Seongnyugul Cave is a limestone cave in Uljin, North Gyeongsang, South Korea, which was designated natural monument No 155 of South Korea on May 10, 1963.

It is also called Seonyugul (선유굴, 仙遊窟) and Jangcheongul (장천굴, 掌天窟). The name, Seongnyu (聖留), which means a place where sacred Buddhas stayed, and derives from the fact that Buddha statues were sheltered and protected in this cave during the Japanese invasion of Korea of 1592.

The length of the main cave is about 330 m, and the length remaining passage about 540 m, giving a total length of approximately 870 m, and has an area of 137,454 m^{2}. A lake is developing in the cave due to the flows of the Wangpicheon, a river next to the cave. Within the cave there are many stalactites, stalagmites, and stone pillars formed from their joins.

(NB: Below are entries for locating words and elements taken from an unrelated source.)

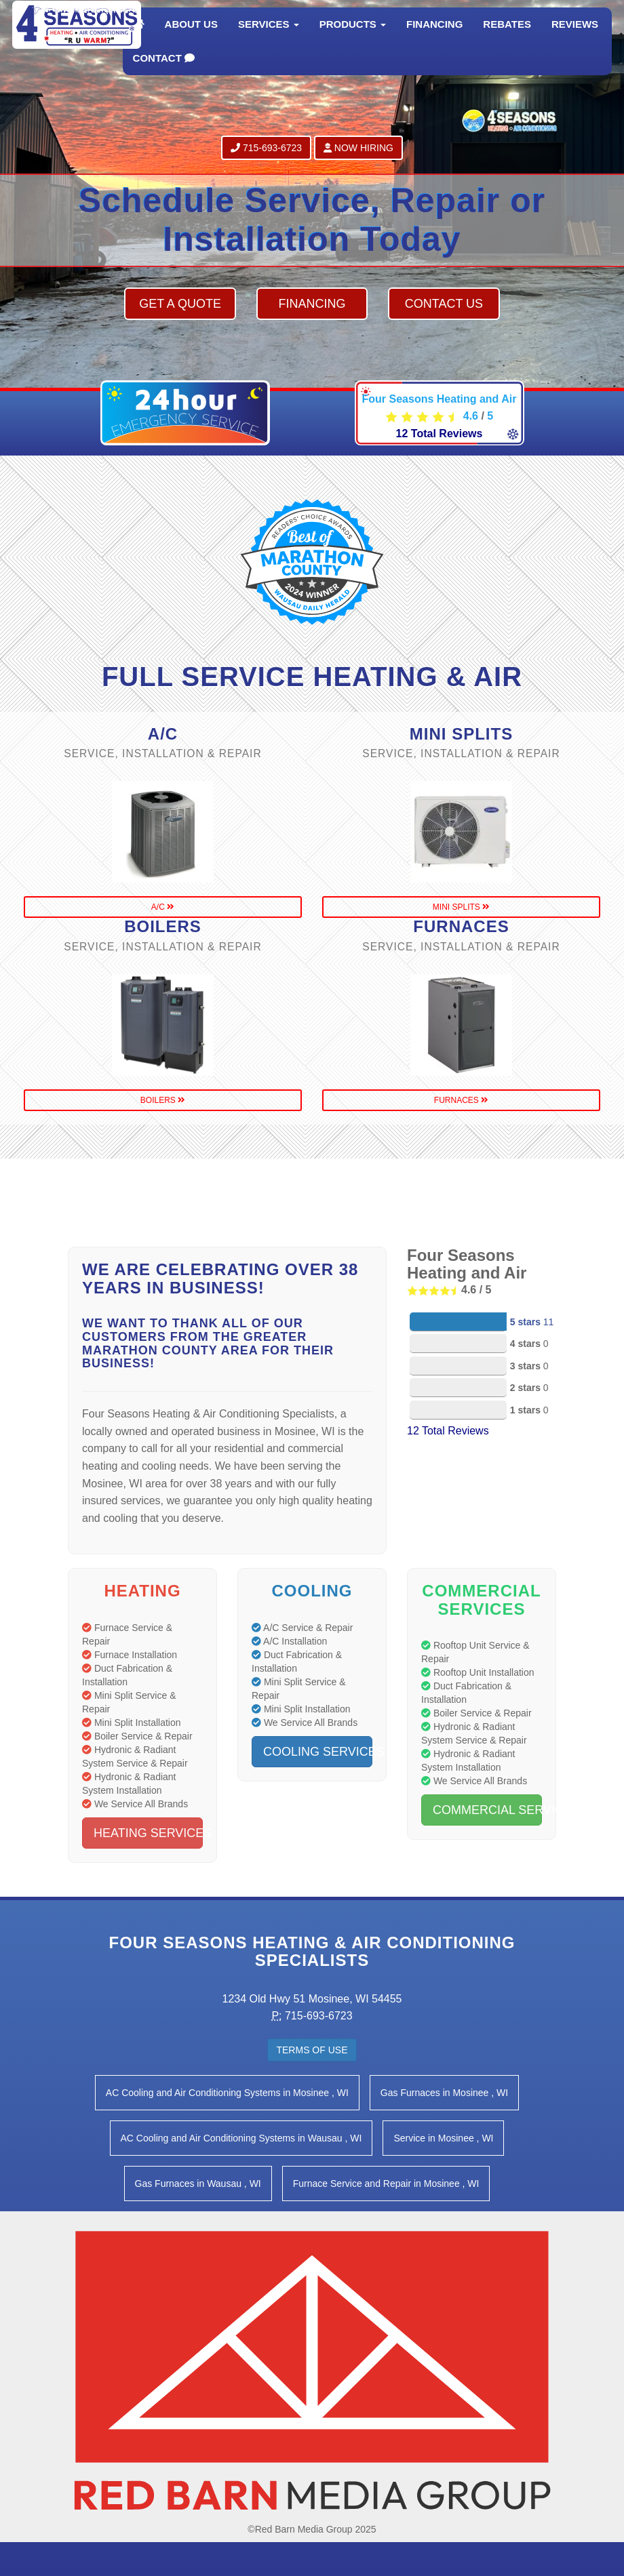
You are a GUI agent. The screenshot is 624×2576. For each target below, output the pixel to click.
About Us (191, 37)
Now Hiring (358, 147)
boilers (162, 1100)
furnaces (461, 1100)
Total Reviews (439, 433)
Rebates (507, 37)
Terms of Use (311, 2050)
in (227, 2092)
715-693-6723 (266, 147)
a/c (162, 907)
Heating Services (148, 1833)
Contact (164, 71)
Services (268, 37)
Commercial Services (487, 1810)
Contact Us (444, 303)
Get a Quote (180, 303)
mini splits (461, 907)
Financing (434, 37)
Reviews (574, 37)
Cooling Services (317, 1751)
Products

During the 1592 Japanese invasion, about 500 people took refuge in this cave, and it is said that the Japanese troops blocked the entrance, resulting in the deaths of all inside.
==Significance==
The entrance of the cave has a stone engraved with a travelogue from the Silla Dynasty confirming that the cave has been a sacred place of scenic beauty since ancient times. Other historical materials about Seongnyugul Cave from various eras also attest its value: such as the story of Prince Bojildo (the Unified Silla period), a book (late Goryeo dynasty) a poem (early Joseon dynasty), and a painting (late Joseon).